* **EXERCISE REQUIREMENTS**
Rewrite the entries from the line containing "Expand the 2014" through the line containing "coord(308,244)", replacing "Screen dimensions" with "Viewport size" and leaving everything else unchanged.

## BEGIN

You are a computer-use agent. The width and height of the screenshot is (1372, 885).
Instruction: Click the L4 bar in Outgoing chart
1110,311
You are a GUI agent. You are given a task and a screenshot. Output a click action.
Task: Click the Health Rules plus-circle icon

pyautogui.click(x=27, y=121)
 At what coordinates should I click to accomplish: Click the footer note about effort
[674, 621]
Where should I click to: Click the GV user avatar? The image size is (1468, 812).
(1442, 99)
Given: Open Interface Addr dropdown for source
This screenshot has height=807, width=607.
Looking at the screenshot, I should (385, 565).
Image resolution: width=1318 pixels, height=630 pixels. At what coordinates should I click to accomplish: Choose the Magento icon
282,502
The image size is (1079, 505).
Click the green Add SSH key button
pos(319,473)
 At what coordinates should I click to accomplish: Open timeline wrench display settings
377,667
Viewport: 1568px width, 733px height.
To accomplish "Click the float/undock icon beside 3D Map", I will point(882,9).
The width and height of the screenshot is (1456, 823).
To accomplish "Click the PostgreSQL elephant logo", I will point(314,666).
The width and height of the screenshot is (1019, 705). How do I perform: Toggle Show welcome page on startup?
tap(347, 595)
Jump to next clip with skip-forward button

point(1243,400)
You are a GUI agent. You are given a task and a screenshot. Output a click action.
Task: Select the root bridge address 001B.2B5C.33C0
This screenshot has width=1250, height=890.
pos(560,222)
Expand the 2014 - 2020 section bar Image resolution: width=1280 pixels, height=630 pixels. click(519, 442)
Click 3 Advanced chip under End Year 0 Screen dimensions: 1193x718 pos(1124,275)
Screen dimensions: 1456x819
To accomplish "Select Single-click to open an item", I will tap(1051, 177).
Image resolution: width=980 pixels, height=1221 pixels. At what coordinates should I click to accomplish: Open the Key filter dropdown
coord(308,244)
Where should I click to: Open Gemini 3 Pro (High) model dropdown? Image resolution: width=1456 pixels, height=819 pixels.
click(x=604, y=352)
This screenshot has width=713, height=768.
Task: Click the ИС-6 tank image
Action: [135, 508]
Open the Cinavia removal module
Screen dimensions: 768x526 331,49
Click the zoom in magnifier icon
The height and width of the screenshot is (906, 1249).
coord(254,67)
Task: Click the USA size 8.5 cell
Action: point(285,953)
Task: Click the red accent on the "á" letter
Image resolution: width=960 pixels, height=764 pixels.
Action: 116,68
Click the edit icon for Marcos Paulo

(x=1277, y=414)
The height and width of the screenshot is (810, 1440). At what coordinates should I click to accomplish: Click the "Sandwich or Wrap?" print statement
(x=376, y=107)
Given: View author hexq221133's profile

## END

* **EXERCISE OUTPUT**
Expand the 2014 - 2020 section bar Image resolution: width=1280 pixels, height=630 pixels. click(519, 442)
Click 3 Advanced chip under End Year 0 Viewport size: 1193x718 pos(1124,275)
Viewport size: 1456x819
To accomplish "Select Single-click to open an item", I will tap(1051, 177).
Image resolution: width=980 pixels, height=1221 pixels. At what coordinates should I click to accomplish: Open the Key filter dropdown
coord(308,244)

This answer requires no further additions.